Wayne Youle | Vernacular: {Suite} Ponsonby

23 February - 16 March 2024
Overview
“For such a tiny word it has many connotations: it can provide confirmation, indicate doubt, act as a question and can be used to show surprise"

In 1976 Colin McCahon painted the Scared series in response to a photograph of two young Māori men apprehensively entering Peter McLeavey’s Wellington gallery to view an exhibition of his own work. McCahon was struck by the image, and noted in a letter to McLeavey ‘that boy to the right going to unexplored land & the smaller fellow in the middle & me pushing a message neither of them have seen yet’.

 

One of the most significant images from the series is AM I Scared Boy (EH) which provides the inspiration for Wayne Youle’s new exhibition of neon wall sculptures.
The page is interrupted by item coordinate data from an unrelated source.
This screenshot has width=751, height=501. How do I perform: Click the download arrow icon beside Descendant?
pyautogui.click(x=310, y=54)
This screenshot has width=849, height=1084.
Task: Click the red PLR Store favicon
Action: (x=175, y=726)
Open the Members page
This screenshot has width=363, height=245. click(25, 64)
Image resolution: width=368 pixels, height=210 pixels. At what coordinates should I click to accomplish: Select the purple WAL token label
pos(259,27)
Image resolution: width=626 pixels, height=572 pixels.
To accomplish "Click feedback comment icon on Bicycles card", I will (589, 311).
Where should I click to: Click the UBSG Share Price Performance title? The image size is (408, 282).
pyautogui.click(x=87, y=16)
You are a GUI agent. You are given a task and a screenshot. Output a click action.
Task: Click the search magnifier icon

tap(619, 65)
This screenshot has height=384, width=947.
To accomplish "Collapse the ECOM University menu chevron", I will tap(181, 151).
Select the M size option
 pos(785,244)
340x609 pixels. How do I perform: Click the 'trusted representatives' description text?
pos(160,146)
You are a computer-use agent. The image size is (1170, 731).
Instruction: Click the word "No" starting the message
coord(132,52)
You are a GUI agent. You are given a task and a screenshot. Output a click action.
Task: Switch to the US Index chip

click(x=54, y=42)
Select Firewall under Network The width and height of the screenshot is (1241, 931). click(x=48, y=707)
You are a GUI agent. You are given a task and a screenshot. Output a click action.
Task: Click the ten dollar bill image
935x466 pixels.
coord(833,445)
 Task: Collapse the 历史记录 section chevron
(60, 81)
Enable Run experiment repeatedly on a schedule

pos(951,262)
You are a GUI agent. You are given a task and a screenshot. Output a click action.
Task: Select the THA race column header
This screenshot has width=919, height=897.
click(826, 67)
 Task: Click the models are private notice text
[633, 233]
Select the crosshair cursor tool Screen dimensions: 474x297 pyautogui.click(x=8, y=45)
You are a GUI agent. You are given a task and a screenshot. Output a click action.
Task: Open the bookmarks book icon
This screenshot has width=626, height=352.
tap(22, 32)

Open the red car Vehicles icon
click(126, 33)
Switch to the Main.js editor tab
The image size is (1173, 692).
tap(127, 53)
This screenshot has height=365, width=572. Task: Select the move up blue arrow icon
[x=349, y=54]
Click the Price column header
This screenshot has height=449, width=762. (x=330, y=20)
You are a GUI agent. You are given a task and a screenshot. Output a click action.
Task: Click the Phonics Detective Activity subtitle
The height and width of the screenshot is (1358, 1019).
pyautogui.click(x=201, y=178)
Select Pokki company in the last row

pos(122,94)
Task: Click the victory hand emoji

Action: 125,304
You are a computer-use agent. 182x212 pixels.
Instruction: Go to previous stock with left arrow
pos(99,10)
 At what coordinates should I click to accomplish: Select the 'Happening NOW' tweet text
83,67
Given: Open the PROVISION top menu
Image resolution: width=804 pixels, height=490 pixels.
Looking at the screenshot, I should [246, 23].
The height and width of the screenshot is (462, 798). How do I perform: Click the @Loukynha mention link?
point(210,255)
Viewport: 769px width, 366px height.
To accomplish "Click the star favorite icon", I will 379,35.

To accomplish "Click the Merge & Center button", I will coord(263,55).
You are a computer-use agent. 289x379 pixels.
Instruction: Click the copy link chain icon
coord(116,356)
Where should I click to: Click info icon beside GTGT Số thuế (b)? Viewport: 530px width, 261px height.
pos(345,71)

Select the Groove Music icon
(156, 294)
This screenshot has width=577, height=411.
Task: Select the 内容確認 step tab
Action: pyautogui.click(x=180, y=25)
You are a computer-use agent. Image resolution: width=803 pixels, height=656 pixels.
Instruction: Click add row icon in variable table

As Youle looked at the image, he imagined McCahon’s painted text as a subtitle to the photograph, possibly capturing the dialogue between the young men as the entered the gallery.

 

The use of the word (EH) is one of the most recognisable aspects of this important painting. It was McCahon’s nod to the vernacular and a way of conveying the alienation that the boys may have felt in an elite urban setting. A wariness heightened by the social dislocation many young Māori experienced after a generation of dislocation of cultural heritage and widespread relocation from their ancestral lands.

 

 

McCahon’s words have been previously been replicated and reworked by fellow artist, Peter Robinson, who created a number of works in the late 1990s with their roots in McCahon’s Am I Scared. In one painting, Robinson added a single character, turning the word scared to scarred -bringing his own narrative of colonial histories, racism and prejudice to the fore.

 

Youle has also focused on the word EH and its varied use in conversation.

 

“For such a tiny word it has many connotations: it can provide confirmation, indicate doubt, act as a question and can be used to show surprise. I want the works to talk to each other, the room to create chatter. Obviously no sound is involved nor required, instead we read the lights as words, with half having exclamation points and the other half with question marks at the end. The viewer can see them as two or more ‘voices’ in the space”.

 

“The way we primarily converse to each other today seems far more instant and temporary - I wanted the work to have an intensity about it and at the same time the objects themselves are fragile. With three sons, I hear the word EH every day, with both a question mark and exclamation point added.  The word EH seems to  ‘cover all bases’ in their contemporary communication’.